Problem requirements
Return the lines of the data below, from the one containing "This screenshot has width=950, height=920." through the very last, exactly and with both ends included; no pictures.

Input
++++++++++++++++++++

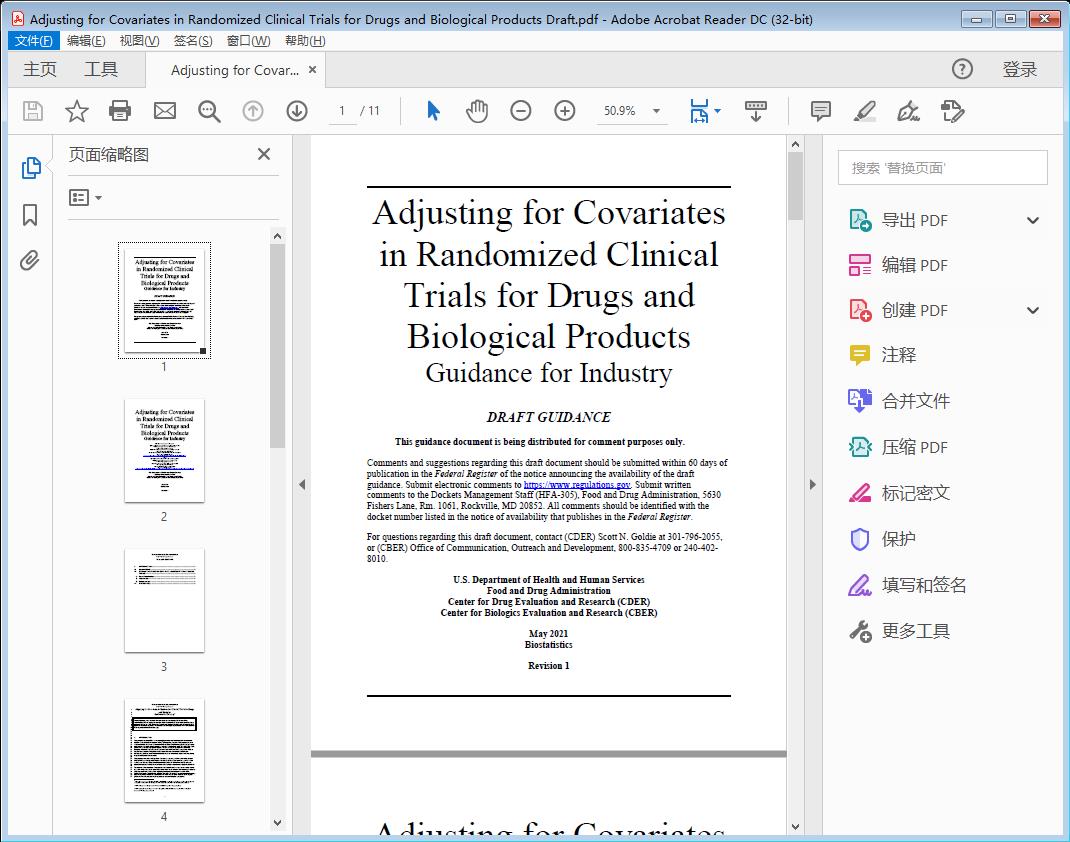Send the PDF by email icon

click(164, 111)

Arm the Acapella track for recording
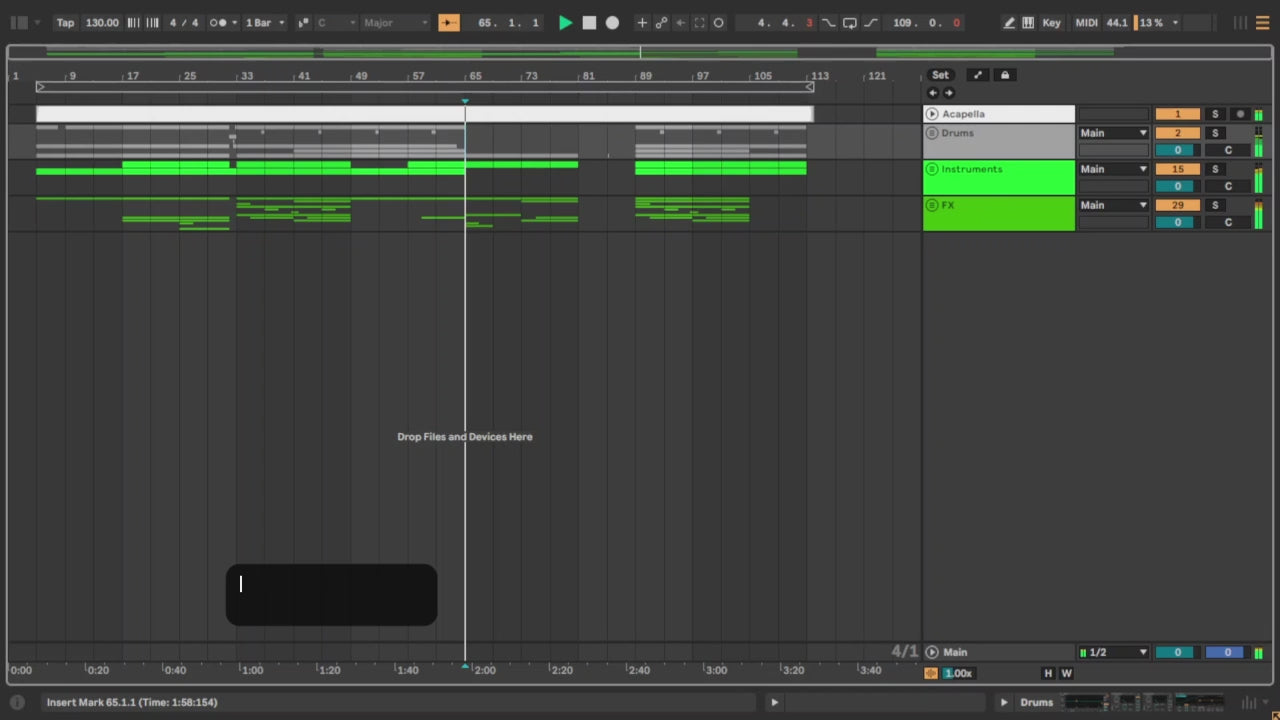[x=1240, y=114]
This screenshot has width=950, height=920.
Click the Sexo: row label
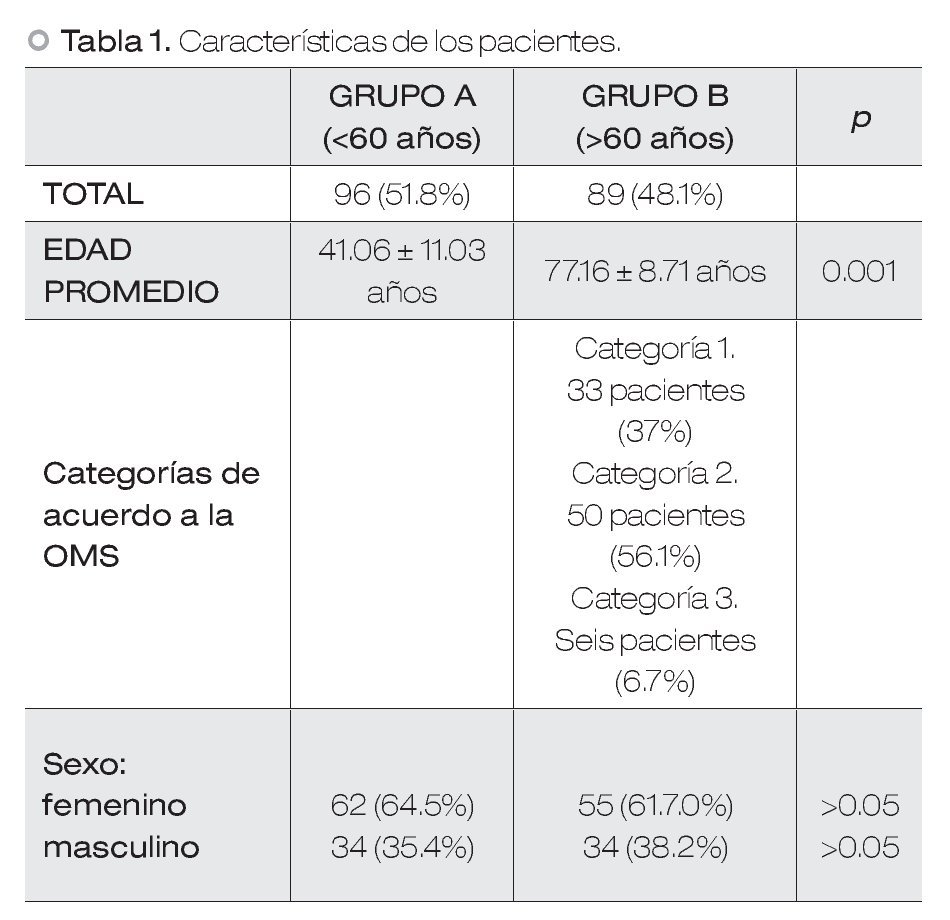pos(85,764)
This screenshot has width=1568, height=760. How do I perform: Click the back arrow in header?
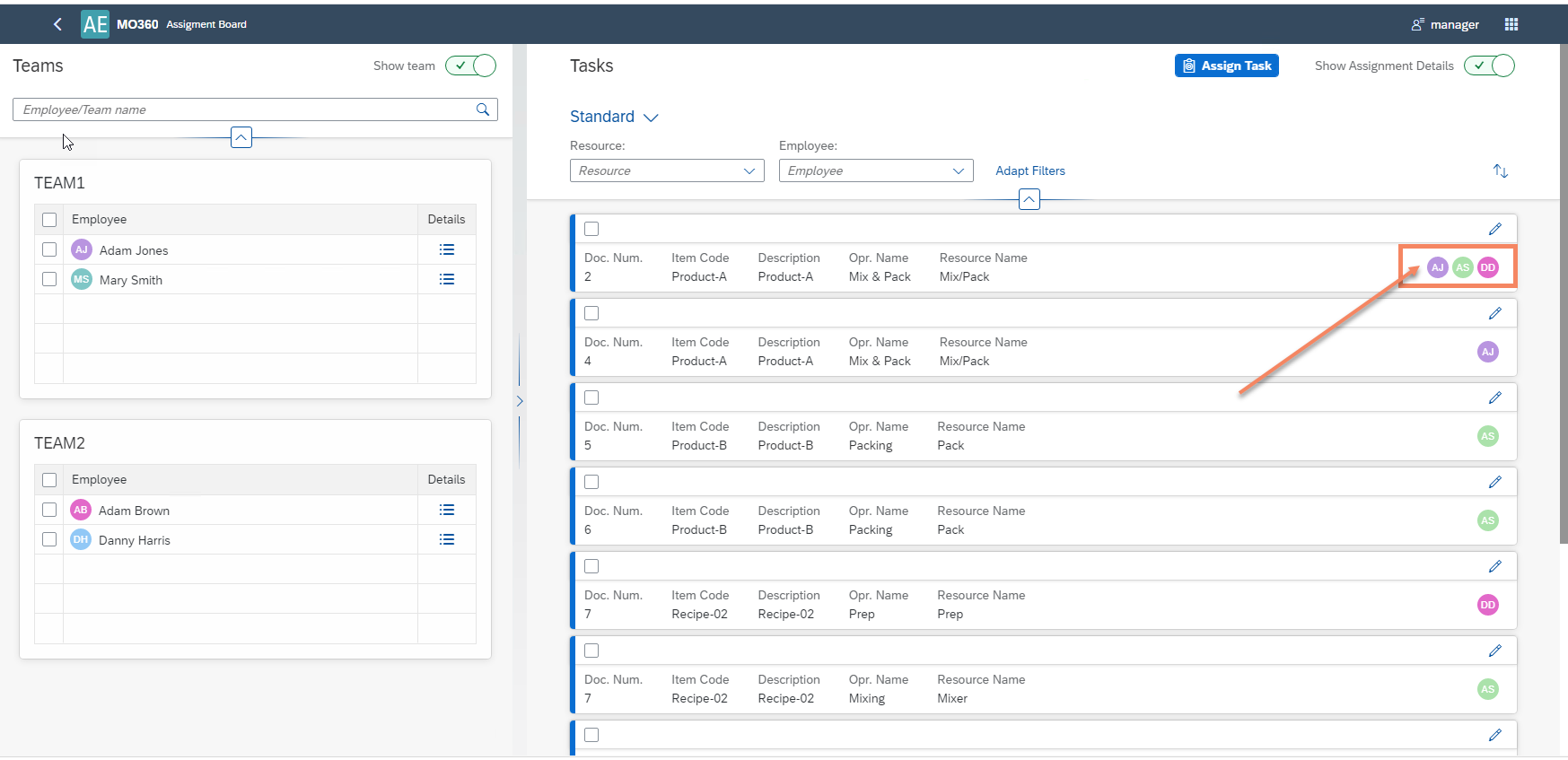57,24
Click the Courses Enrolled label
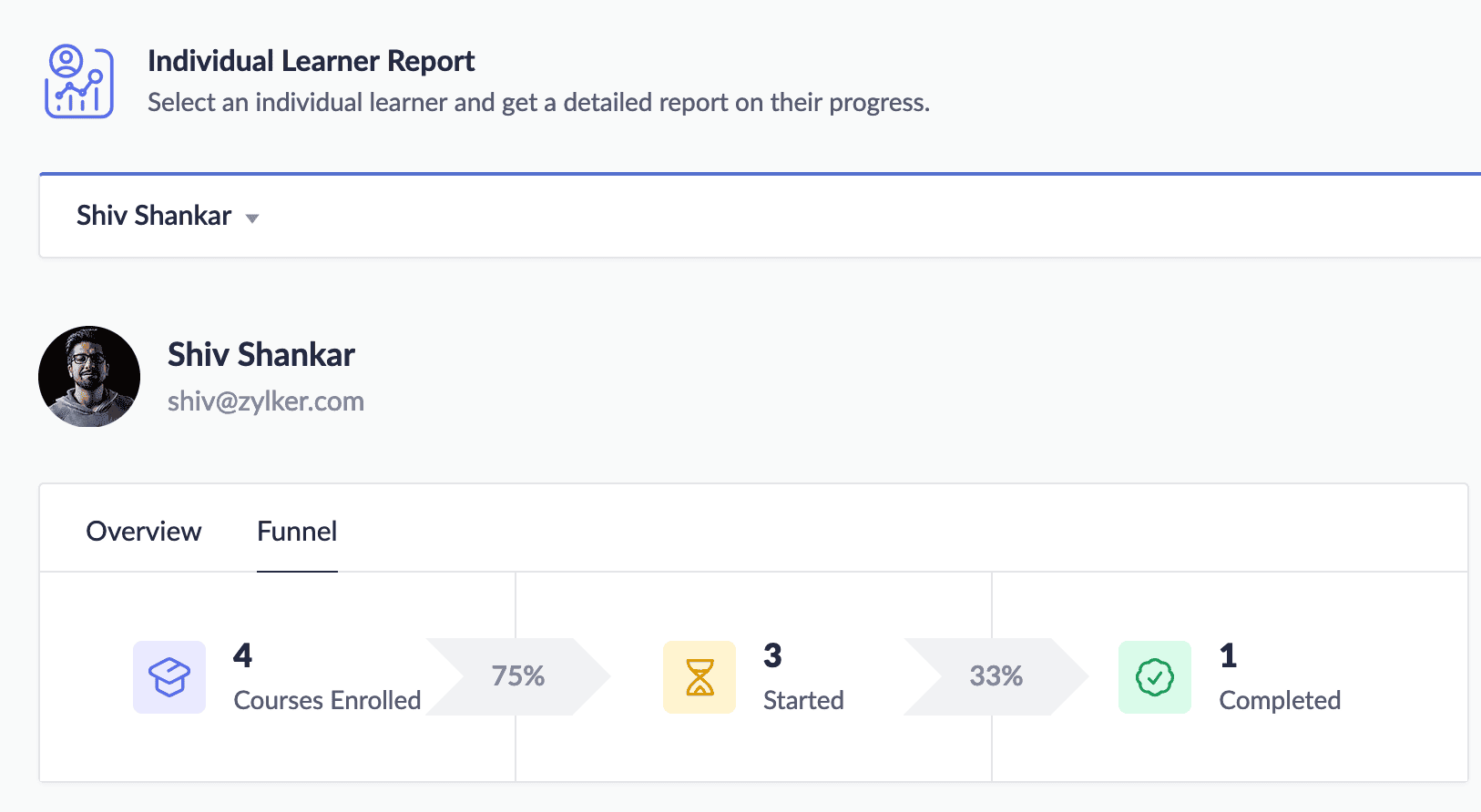This screenshot has height=812, width=1481. point(327,700)
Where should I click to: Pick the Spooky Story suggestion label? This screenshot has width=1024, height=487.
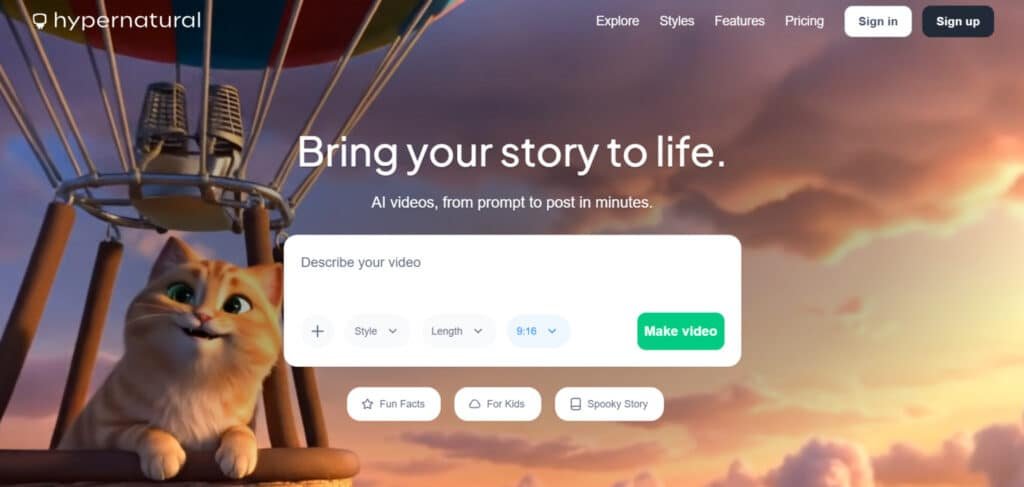tap(617, 404)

++++++++++++++++++++

Response area
This screenshot has width=950, height=920.
Click the Sexo: row label
pos(85,764)
This screenshot has width=1568, height=760. How do I perform: Click the back arrow in header?
57,24
Click the Courses Enrolled label
This screenshot has height=812, width=1481. point(327,700)
Where should I click to: Pick the Spooky Story suggestion label? This screenshot has width=1024, height=487.
tap(617, 404)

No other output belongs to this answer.